→ DESCRIÇÃO DA TAREFA
Transcreva, sem alterações, o trecho do texto sobre armas biológicas que começa com as palavras "Na segunda metade" e termina com "um risco real.".

→ TRECHO DA FONTE
:::
Opinião

A ciencia como arma biológica

Consta que o homem primitivo teria colocado fezes de animais nas flechas para aumentar seu poder letal, e que legionários romanos contaminavam os poços de seus inimigos com carcaças de animais. Em 1346, os tártaros lançavam cadáveres de pessoas mortas por peste para dentro dos muros da cidade sitiada de Caffa.

Em 1763, o exército britânico na América, em guerra com os franceses, mandou cobertores e lenços previamente utilizados num hospital para pacientes com varíola para os índios Delaware, aliados dos franceses.

No século XX, a guerra biológica ganhou foros de ciência. Durante a I Guerra Mundial, os alemães desenvolveram e empregaram diversas armas biológicas, mas o impacto dessas não é conhecido.

Mais recentemente, durante a II Guerra Mundial, tanto os exércitos aliados como os do eixo, empreenderam pesquisas com o intuito de desenvolver armas biológicas. Até onde é possível saber, apenas os japoneses, durante a ocupação da China, teriam empregado armas biológicas em maior extensão.

Na segunda metade do século XX, durante a guerra fria, os Estados Unidos e a então União Soviética, sem dúvida se valendo da experiência acumulada de japoneses e alemães, implantaram projetos para o desenvolvimento de armas biológicas, da mesma maneira que o Canadá e o Reino Unido.

Em 1972, o tratado sobre armas biológicas e tóxicas foi assinado e ratificado por diversos países, mas não todos. Apesar da existência do tratado, pelo menos dez países teriam mantido e expandido seus programas de desenvolvimento de armas biológicas.

Armas biológicas, ameaca real ou fantasiosa? – Armas biológicas são artefatos de controle difícil e de potencial destrutivo desconhecido. Nunca houve um emprego em larga escala dessas armas, salvo talvez pelo exército japonês na Manchuria, e a possibilidade do feitiço virar contra o feiticeiro era, e é, um risco real.
:::
→ EXTRATO DE DADOS
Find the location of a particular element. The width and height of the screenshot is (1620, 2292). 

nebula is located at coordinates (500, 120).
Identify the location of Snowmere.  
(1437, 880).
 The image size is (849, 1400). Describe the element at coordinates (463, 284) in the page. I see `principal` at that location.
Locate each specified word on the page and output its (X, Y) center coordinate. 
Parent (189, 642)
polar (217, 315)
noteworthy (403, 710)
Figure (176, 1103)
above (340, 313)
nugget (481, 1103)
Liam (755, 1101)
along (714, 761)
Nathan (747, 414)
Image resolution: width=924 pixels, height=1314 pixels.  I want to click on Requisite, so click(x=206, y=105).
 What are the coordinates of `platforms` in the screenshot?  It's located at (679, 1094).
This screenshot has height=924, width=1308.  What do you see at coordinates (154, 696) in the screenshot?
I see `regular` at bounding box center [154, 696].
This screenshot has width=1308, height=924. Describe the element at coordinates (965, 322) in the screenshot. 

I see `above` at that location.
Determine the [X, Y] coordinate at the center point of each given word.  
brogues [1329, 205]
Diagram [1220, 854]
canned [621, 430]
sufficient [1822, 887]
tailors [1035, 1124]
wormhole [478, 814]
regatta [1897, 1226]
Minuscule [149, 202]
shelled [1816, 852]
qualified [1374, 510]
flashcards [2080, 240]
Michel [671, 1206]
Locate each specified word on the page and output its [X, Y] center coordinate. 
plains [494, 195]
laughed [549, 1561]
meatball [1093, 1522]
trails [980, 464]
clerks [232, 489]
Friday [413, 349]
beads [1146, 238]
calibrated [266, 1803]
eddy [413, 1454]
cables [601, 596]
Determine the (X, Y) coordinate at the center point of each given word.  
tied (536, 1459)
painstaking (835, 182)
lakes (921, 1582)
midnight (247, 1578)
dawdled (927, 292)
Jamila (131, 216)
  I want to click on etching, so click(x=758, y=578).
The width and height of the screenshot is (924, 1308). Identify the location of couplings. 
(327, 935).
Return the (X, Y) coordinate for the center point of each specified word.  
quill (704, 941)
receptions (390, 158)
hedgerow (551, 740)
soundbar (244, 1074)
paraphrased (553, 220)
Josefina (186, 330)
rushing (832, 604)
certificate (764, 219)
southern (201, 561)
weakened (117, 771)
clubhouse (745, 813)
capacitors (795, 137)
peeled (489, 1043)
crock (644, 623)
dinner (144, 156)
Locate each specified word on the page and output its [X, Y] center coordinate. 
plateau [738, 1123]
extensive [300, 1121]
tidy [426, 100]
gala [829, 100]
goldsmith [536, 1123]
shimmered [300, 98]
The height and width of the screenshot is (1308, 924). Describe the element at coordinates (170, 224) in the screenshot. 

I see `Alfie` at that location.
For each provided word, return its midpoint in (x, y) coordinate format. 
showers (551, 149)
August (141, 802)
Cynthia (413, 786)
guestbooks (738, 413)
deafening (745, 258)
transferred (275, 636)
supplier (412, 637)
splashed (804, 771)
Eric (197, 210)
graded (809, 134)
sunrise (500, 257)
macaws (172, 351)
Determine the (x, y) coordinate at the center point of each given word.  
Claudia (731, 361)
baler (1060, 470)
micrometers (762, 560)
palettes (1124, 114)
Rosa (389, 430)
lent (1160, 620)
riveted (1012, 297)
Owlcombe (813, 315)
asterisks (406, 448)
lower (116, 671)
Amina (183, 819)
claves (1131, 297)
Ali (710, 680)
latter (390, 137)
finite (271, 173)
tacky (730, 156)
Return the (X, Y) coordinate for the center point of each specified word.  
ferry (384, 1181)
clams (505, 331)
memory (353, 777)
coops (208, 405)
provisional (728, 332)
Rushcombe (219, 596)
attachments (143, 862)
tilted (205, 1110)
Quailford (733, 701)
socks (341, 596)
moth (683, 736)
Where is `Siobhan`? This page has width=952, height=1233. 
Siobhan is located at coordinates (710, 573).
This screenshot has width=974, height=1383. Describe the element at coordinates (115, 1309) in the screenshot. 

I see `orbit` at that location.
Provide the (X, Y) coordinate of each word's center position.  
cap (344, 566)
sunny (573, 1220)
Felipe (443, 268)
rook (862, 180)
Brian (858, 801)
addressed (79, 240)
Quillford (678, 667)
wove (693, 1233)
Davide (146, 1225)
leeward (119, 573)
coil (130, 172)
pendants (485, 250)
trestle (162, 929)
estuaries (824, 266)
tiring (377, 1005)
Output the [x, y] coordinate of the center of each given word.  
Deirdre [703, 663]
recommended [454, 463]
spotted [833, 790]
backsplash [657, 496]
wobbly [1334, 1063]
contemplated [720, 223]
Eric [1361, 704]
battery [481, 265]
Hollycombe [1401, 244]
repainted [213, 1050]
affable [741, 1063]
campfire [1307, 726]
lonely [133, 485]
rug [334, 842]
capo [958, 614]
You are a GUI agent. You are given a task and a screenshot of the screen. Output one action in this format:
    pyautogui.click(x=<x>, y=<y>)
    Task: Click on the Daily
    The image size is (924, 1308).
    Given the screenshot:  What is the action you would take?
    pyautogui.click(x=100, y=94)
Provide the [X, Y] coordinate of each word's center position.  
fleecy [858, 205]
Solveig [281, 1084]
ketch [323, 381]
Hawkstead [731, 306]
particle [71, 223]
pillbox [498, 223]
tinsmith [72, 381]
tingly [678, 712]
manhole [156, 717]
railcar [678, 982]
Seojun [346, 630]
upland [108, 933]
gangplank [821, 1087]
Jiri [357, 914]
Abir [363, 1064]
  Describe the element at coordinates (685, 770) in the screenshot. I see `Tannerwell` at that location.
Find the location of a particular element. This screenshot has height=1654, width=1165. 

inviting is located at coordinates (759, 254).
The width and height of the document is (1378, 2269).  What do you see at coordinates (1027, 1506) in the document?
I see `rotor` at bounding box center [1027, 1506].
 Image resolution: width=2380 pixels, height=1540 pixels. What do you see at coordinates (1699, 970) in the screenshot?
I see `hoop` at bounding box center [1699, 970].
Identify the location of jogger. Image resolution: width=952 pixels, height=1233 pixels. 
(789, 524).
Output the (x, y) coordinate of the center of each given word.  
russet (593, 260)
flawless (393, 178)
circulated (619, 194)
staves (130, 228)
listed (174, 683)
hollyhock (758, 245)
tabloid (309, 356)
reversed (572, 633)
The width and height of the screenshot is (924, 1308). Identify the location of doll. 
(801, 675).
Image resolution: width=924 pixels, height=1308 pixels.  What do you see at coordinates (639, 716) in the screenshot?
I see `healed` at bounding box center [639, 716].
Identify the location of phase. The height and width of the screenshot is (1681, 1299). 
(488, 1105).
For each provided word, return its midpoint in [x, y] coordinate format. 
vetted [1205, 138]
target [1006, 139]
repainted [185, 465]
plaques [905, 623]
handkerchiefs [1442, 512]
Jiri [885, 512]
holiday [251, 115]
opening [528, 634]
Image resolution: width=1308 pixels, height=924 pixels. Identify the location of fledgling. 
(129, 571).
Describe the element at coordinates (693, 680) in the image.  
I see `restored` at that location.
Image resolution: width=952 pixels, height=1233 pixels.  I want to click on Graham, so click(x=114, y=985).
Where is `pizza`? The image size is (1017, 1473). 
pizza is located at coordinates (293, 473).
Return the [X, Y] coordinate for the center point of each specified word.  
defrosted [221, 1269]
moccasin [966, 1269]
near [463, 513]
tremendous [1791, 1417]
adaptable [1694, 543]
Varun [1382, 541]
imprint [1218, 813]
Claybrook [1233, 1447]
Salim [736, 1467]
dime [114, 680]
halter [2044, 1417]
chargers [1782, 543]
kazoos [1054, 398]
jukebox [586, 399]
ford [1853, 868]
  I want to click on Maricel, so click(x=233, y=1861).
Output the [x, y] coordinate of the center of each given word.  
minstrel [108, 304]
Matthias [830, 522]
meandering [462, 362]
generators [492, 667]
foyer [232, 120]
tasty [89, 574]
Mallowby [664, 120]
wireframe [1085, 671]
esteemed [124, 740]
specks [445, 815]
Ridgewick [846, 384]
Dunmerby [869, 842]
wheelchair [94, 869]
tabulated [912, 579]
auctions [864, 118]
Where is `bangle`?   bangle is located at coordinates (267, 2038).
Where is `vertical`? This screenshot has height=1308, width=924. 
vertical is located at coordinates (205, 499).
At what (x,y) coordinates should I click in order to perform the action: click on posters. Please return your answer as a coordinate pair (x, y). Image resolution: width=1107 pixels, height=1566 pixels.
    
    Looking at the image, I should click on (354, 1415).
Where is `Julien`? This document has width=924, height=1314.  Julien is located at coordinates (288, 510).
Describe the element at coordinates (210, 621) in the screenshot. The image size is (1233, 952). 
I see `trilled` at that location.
:::
→ SOLUÇÃO ESCRITA
Na segunda metade do século XX, durante a guerra fria, os Estados Unidos e a então União Soviética, sem dúvida se valendo da experiência acumulada de japoneses e alemães, implantaram projetos para o desenvolvimento de armas biológicas, da mesma maneira que o Canadá e o Reino Unido.

Em 1972, o tratado sobre armas biológicas e tóxicas foi assinado e ratificado por diversos países, mas não todos. Apesar da existência do tratado, pelo menos dez países teriam mantido e expandido seus programas de desenvolvimento de armas biológicas.

Armas biológicas, ameaca real ou fantasiosa? – Armas biológicas são artefatos de controle difícil e de potencial destrutivo desconhecido. Nunca houve um emprego em larga escala dessas armas, salvo talvez pelo exército japonês na Manchuria, e a possibilidade do feitiço virar contra o feiticeiro era, e é, um risco real.